President Obama in his speech to the RTCA got right to the heart of Washington’s journalist dinner rivalry, saying he was on hand to “Tell jokes that weren’t funny enough for me to use when we did this five weeks ago,” at the White House Correspondents’ dinner (known as the Senior Prom to the RTCA’s Junior Prom.) Then again, he said, twisting the knife deeper: “The jokes may not be as good but neither is the guest list.”
And later: “I think your programming is more relevant than ever before — at least that’s the impression that I get when I read the blogs.”
In his appearance before the Radio and TV correspondents at the Washington D.C. Convention Center, the President was unaccompanied by First Lady Michelle Obama on the orange and yellow rose-rimmed dais and he left at 9:20, before dinner was served. His short stay prompted some last-minute frantic juggling of the entertainment lineup, according to insiders. VP Biden wasn’t there, either, despite apparently erroneous earlier reports that he would attend. A spokeswoman said that he had a scheduling conflict.
Rachel Maddow on MSNBC, right after the speech, noted the President’s “sharp elbowed humor;” a few tweets from the dinner suggested that his humor was “underappreciated” by the audience. He cracked himself up several times, however.
The biggest laughs of the night came when he joked about embattled California Gov. Arnold Schwarzenegger competing on “I’m a Celebrity….Get Me Out of Here,” then added: “That’s how I feel about tonight.” The dinner, he said, was causing him to miss “date night” with Michelle, and his plans to go for Thai food-pause-“in Bangkok.”
A joke about being in bed with NBC’s Brian Williams, whom he called a terrible house guest, was followed by a list of new TV programs that the success of “Inside the White House” had inspired, the funniest of which was TLC’s “Jon & Kate plus Peter Orszag.”
There was also a mild jab at NBC White House Correspondent Chuck Todd for having the style of a TV correspondent and “the facial hair of a radio correspondent.” To MSNBC’s Mika Brzezinski, he said: “We both have partners named Joe who used to be in Congress and don’t know when to stop talking.” CNN’s Wolf Blitzer, he noted, was “the only other man in America with his own situation room,” and it was cooler than the President’s, which he said, was unable “to generate the bandwidth to turn Larry Summers into a hologram.”
Random jokes poked fun at his own Administration, including Richard Holbrooke, whom he alleged sprayed WD-40 that caused Secretary of State Hillary Clinton’s elbow-breaking fall. He announced a “new” plan to rescue the auto business, telling dinner guests to look under their seat, a la Oprah, because everyone was getting a car company. Fox, he said, would get AIG.
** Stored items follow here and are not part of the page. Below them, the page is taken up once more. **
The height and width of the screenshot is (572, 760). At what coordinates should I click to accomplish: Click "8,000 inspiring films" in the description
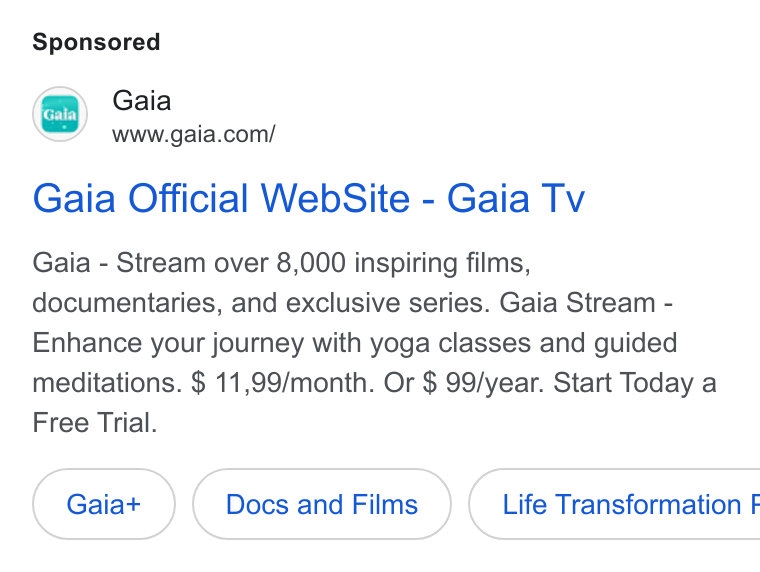[403, 263]
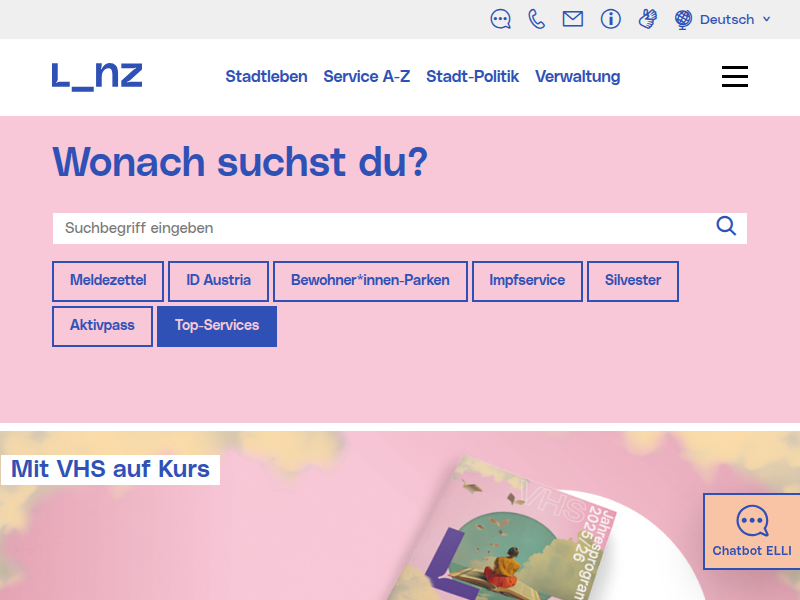Go to homepage via Linz logo

click(x=97, y=76)
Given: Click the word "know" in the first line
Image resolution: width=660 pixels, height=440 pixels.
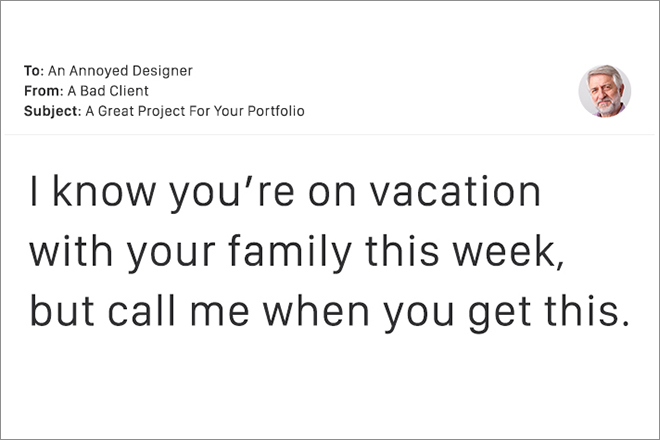Looking at the screenshot, I should coord(104,192).
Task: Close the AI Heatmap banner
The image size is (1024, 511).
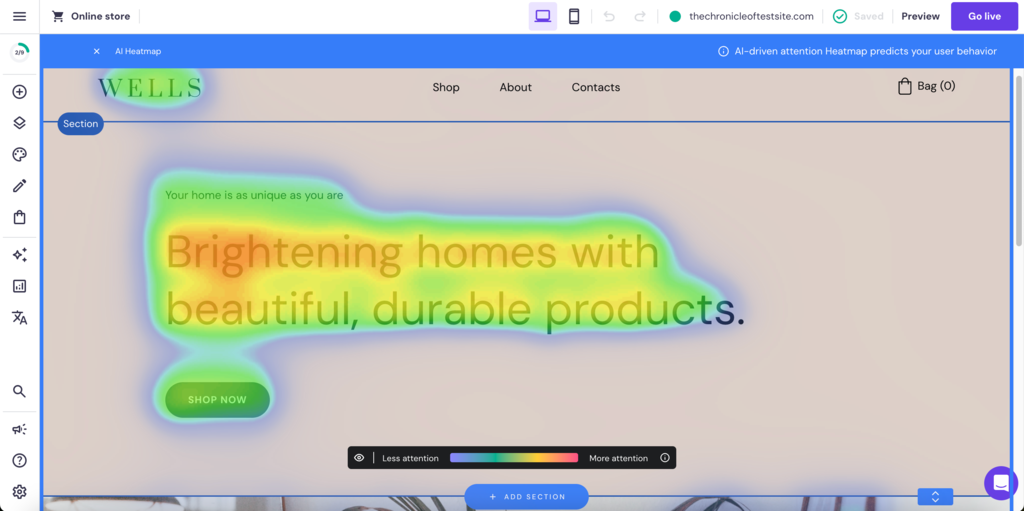Action: click(97, 51)
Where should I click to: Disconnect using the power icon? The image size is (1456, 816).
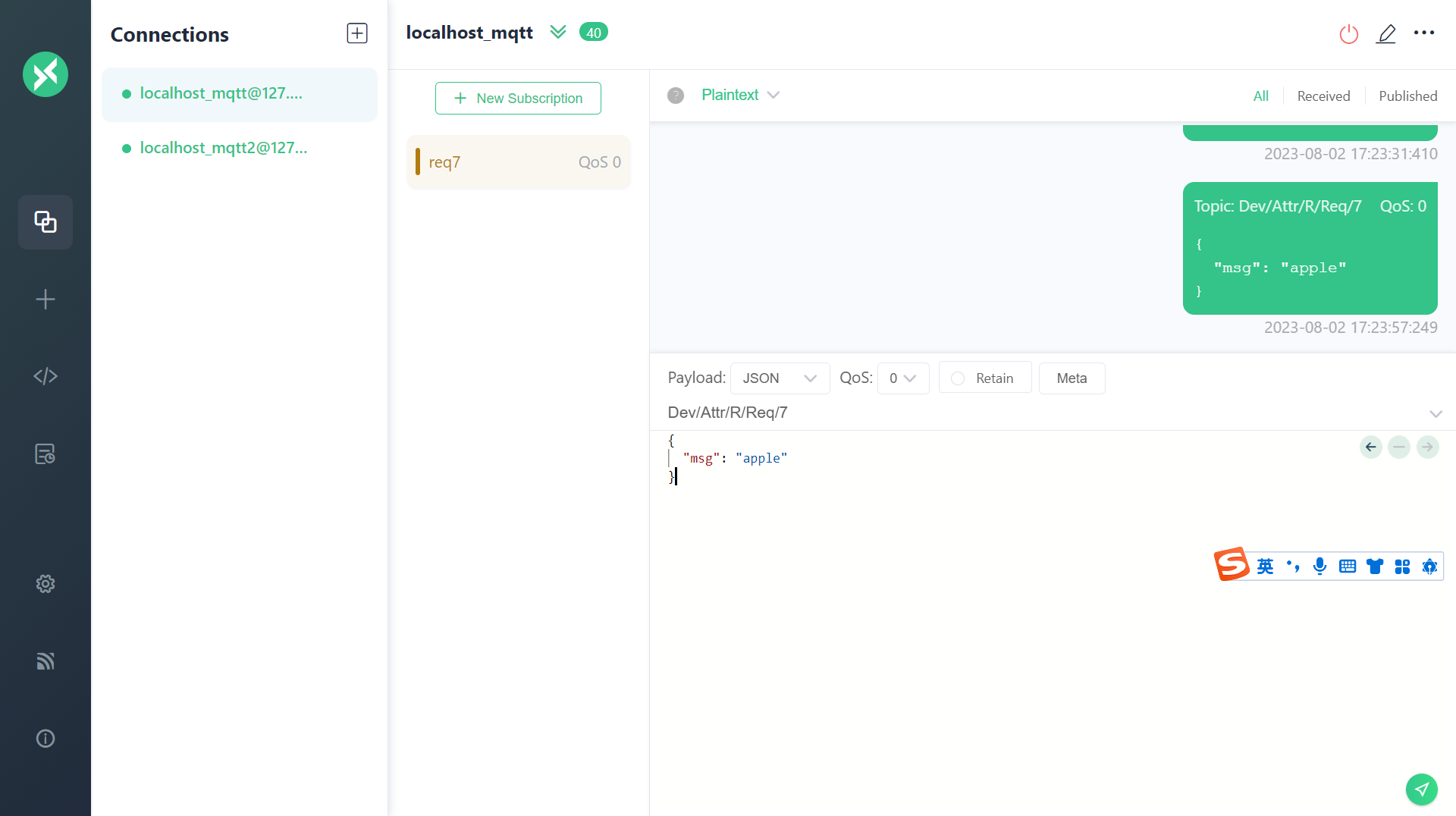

Looking relieved that his speech was over, the President ended his remarks with a serious tribute to the work of the press, noting “I am here tonight because I appreciate the role you do.” He got the traditional standing ovation at the beginning and end.
A few more guest lists are now known for tonight’s RTCA dinner
CBS, which is hosting a pre-party at the Convention Center, will have, among others, RNC Chairman Michael Steele; National Security Council member Samantha Powers; Dag Vega, the White House’s director of broadcast media and Lebanese Ambassador Antoine Chedid.
CNN, which took a full 15 tables, is hosting CIA Director Leon Panetta, U.S. Solicitor General Elena Kagan; White House Communications Director Anita Dunn and, as it usually does, a number of military folks, including Army Lt. General Francis Kearney.
There will be a full roster of CNN talent there, too, including Wolf Blitzer, Ed Henry, Suzanne Malveaux, Dan Lothian, Joe Johns, Heidi Collins, Brianna Keilar, Gloria Borger, Bill Schneider, Kate Bolduan, Barbara Starr, Chris Lawrence, Lisa Sylvester, Tom Foreman, Jim Acosta, Howard Kurtz and Jeffrey Toobin.